ACTIVE: At least one disk has been spun down but some disks are still spinning. The VM and bdflush are configured to cache data instead of writing it. When remounting of journalling file systems is enabled all selected partitions are remounted with the configured commit time. The write back of dirty disk buffers is controlled by ngflushd. Every 5 seconds a sync() operation on all mounted non-read-only partitions is issued. The sync() also gets caught by the journalling file systems and makes them flushing their meta data.
IDLE: When all disks are spun down there is no reason to sync() partitions any longer. In this state ngflushd mostly collects statistics and waits for a state change.

HOW TO MAKE IT WORK

Some programs try to do synchronous disk IO to prevent data loss (by using the sync system call or by using a deprecated kernel feature for synchronous IO). If you can please reconfigure them (syslog is a good example for this). A few programs simply behave badly (like kalarmd, samba's nmbd or squid). Experiment from run-level 1 or so (with almost no programs or daemons running) and start ngflushd using -t1 for an extremely short spin down time. Then start one of the test candidates after another to see who makes your disk spin up too often. Consider sending bug-reports. Programs that spin up your disk too often are also likely to kill media like Flash-Cards or USB-Sticks.

Another kind of problem is caused by disk monitoring software. smartmon for example is aware of spun down disks but if you cause the tool to launch a short disk test once per hour it will still spin up the disk too often. Consider running disk tests only once per day and starting them from a cron job.

Example: Samba's nmbd periodically writes /var/lib/samba/wins.dat: This is not very harmful and a good candidate for echoing a value of 1 into /proc/sys/vm/block_dump. The kernel will then send IO trace messages to syslog. Make sure that your system is otherwise idle before doing this. The trace can be disabled again by writing 0.
Example: The Squid Http Proxy does periodic synchronous reads: This is another example for synchronous IO (like O_DIRECT), but here it's used completely wrong. It would spin up a disk. The IO goes to a database like file which cannot easily be "linked" to a RAM disk. A solution for a server that has long up-times is to put squid's database completely on a RAM disk. This is no problem for Linux, the RAM is backed up by the swap file (if you configured it correctly!). But there are two drawbacks: (1) you have to patch /etc/init.d/squid to create a squid directory on the RAM disk and (2) on reboots the cache is lost.

BUGS AND LIMITS

Murphies Law: You will often notice that ngflushd spins down a disk just before your fingers hit the keyboard to launch a program that in turn spins the disk up again.
Do not expect too much: ngflushd works best for a document server with a couple of archive disks that are infrequently used. It is also fine for a workstation with a single disk. It is not recommended for notebooks.
Incompatible hardware: Some hardware (like external notebook disks) do their own power management. In the best case such hardware ignores ngflushd's activities.
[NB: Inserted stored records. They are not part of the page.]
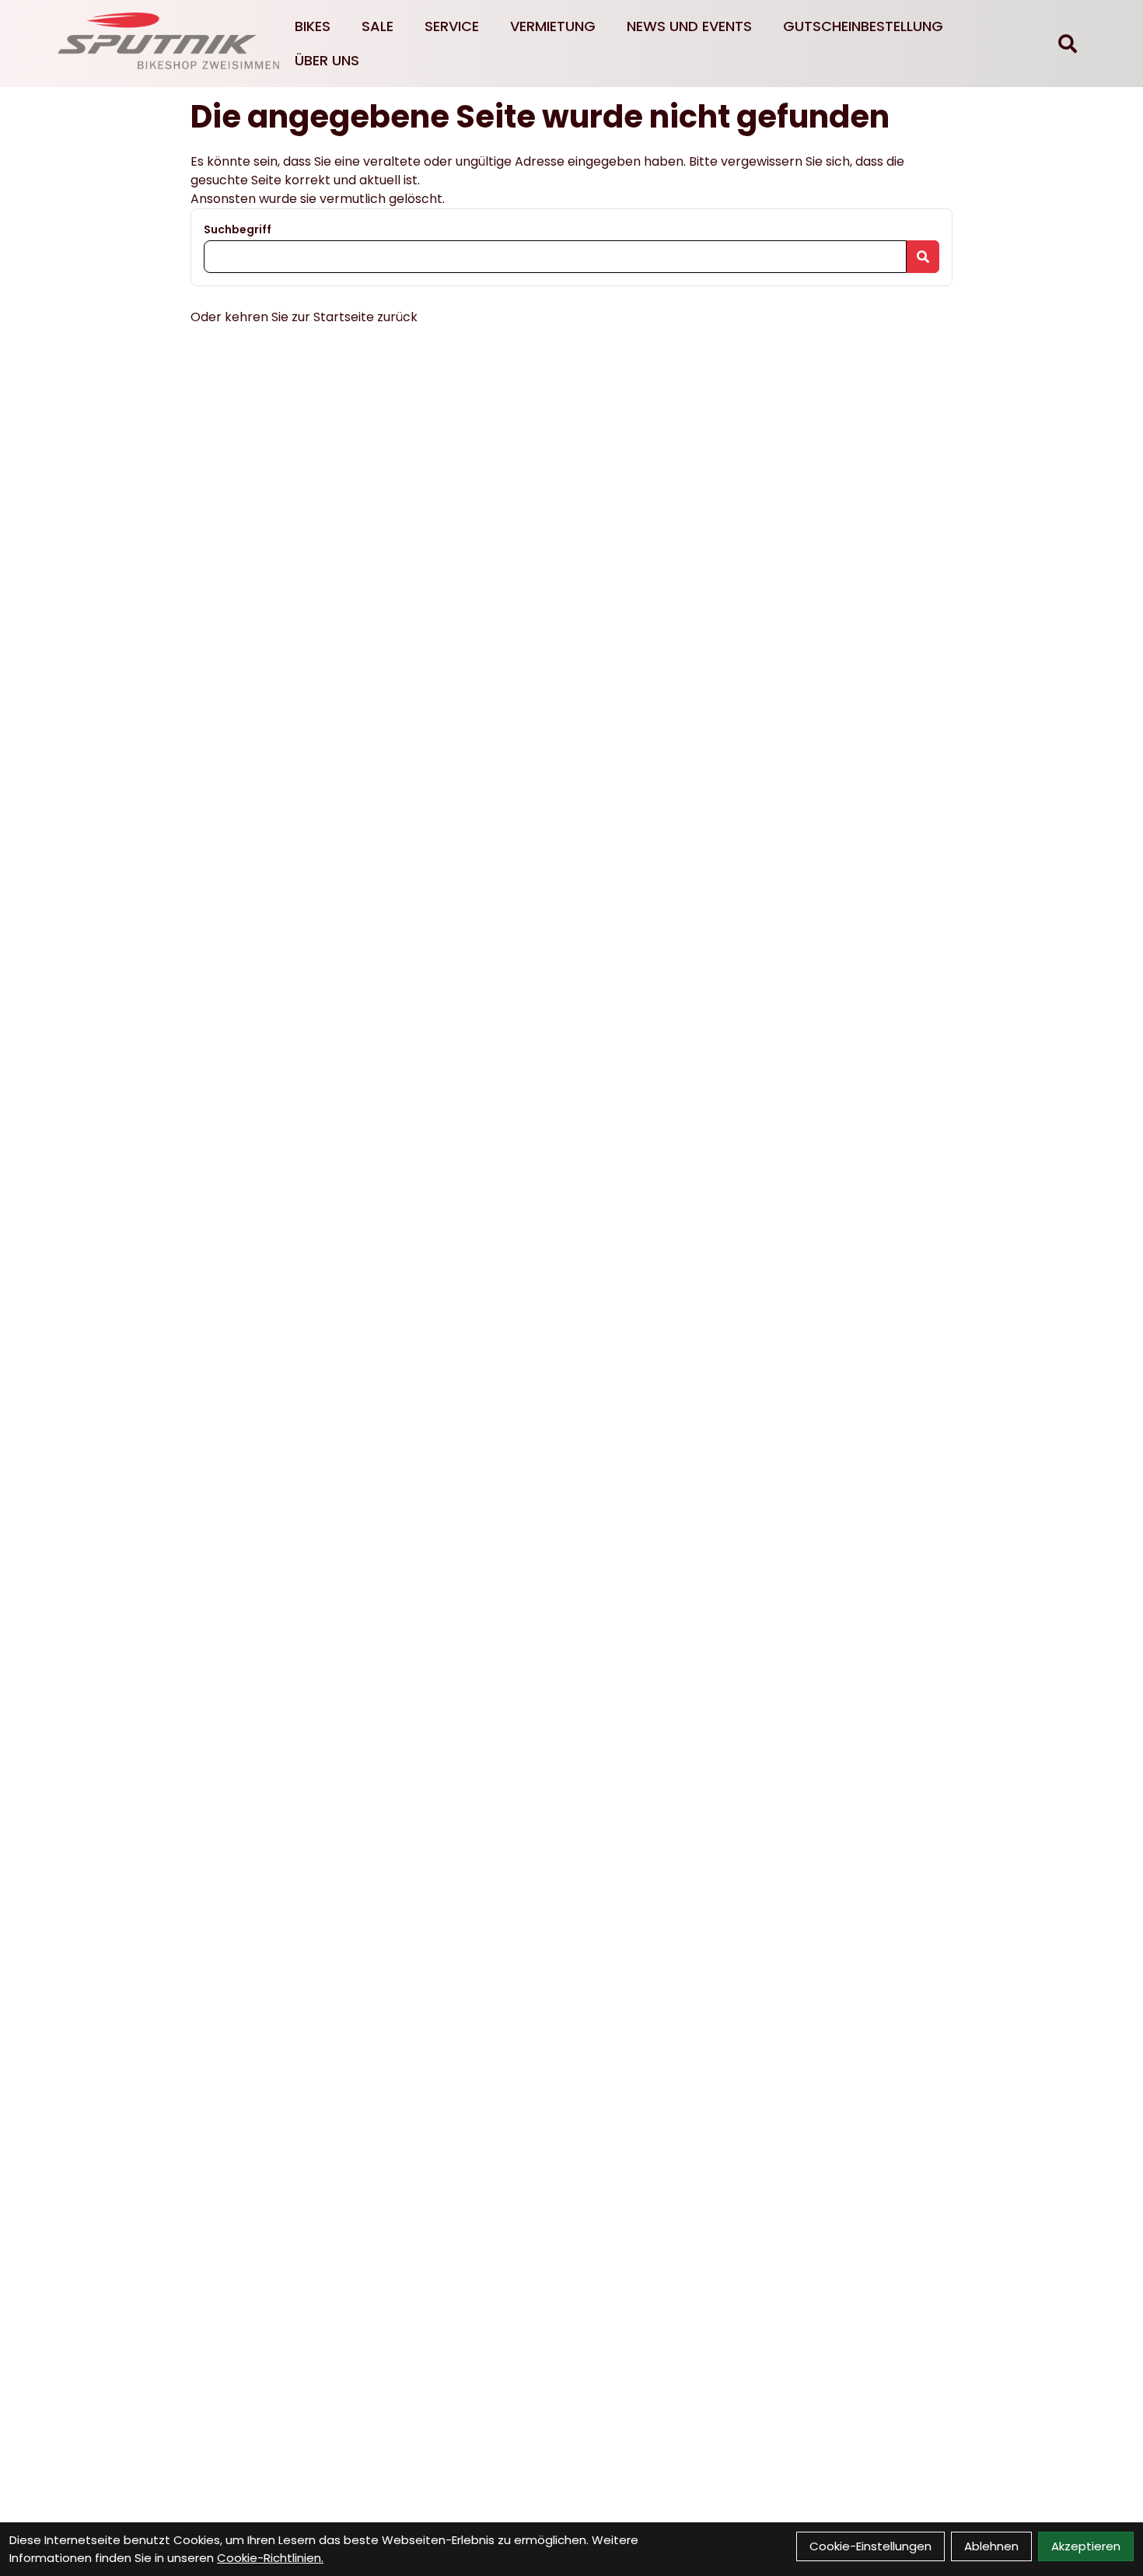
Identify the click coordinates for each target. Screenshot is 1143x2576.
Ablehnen (991, 2546)
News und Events (689, 26)
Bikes (312, 26)
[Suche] (1067, 43)
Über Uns (327, 60)
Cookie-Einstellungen (870, 2546)
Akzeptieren (1085, 2546)
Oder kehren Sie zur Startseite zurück (304, 317)
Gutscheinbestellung (863, 26)
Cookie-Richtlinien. (270, 2558)
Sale (377, 26)
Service (452, 26)
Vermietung (553, 26)
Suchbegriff (237, 229)
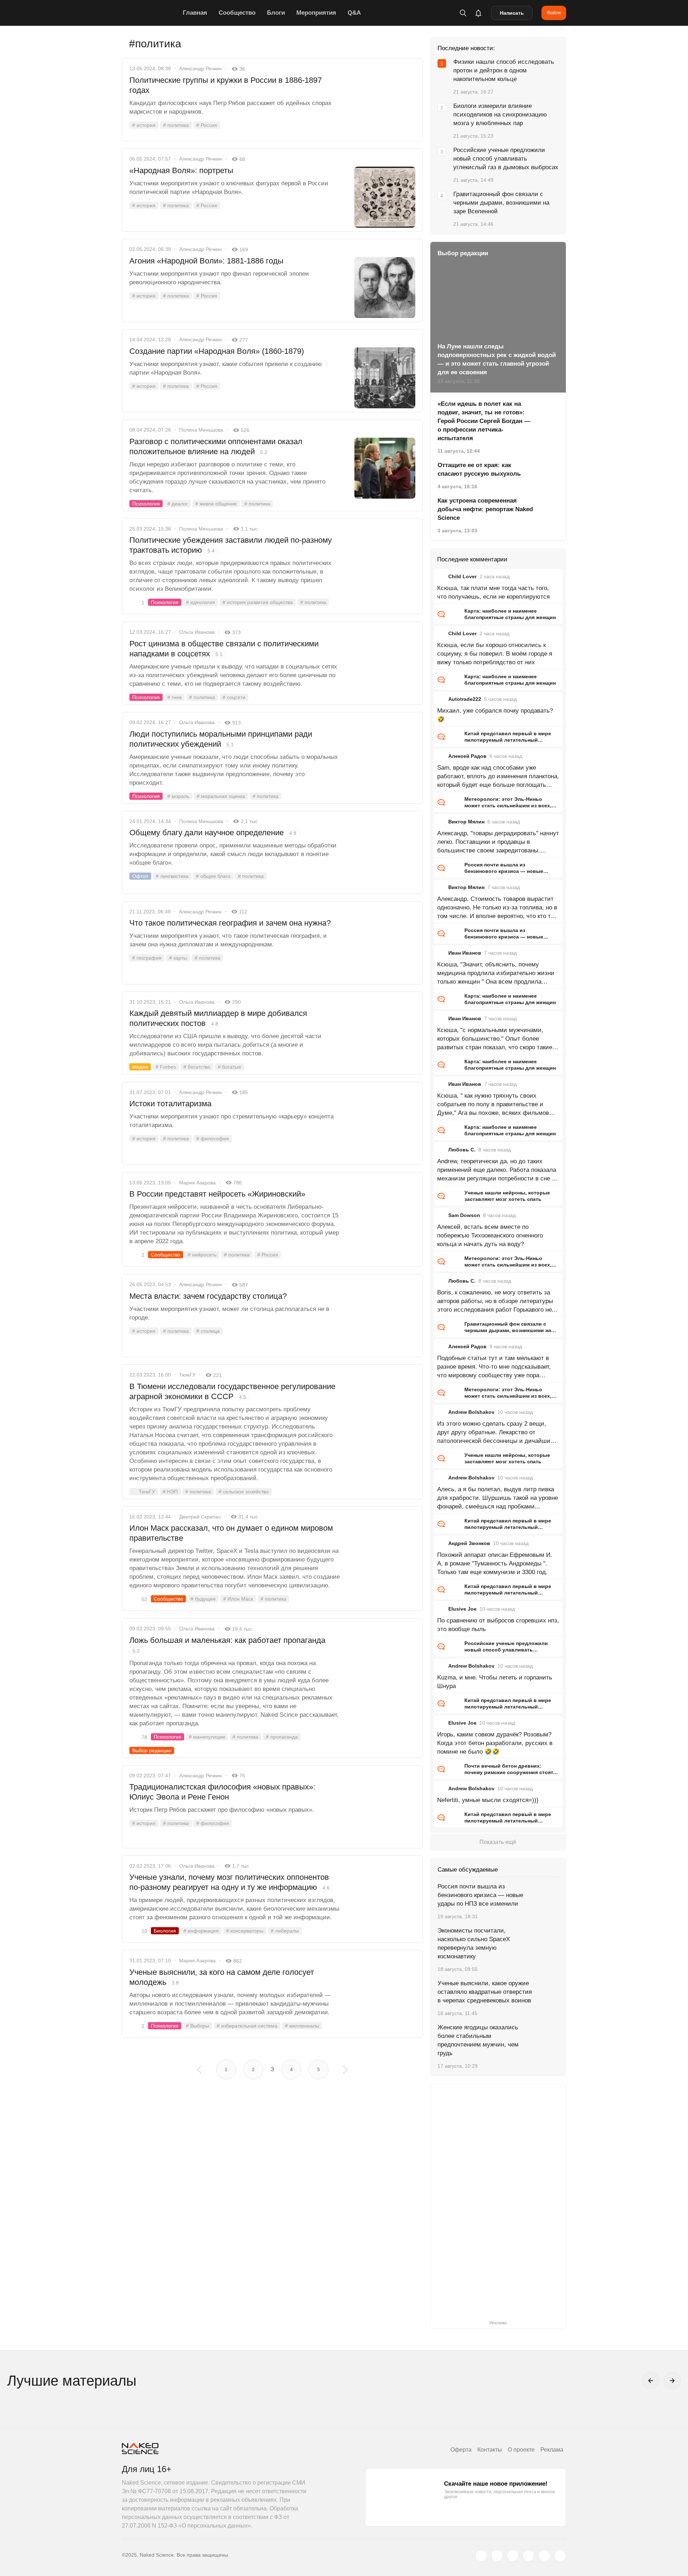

Consider using the -x option to exclude such devices.
Broken software: Some completely broken or ildesigned programs may try to poll devices. In some early versions the Linux Hardware Abstraction Layer (HAL) did poll all disks every few seconds to see if it should display some "new device found" dialog on the desktop. Other candidates are squid and nmbd, see above.

FILES

/etc/init.d/ngflushd: This init script can be used to launch ngflushd at boot time. On a DEBIAN system use update-rc.d to configure this.
/etc/default/ngflushd: This is used by the DEBIAN init script to configure if a daemon should be started at boot time and if so which parameters it receives.
/var/run/ngflushd.pid /var/run/ngflushd.requ /var/run/ngflushd.done: These files are used for communicating between multiple ngflushd instances (the -c option does this).

COPYRIGHT

This software is published under a BSD style license and has been written for educational purposes only, no warranties! Try it at your own risk.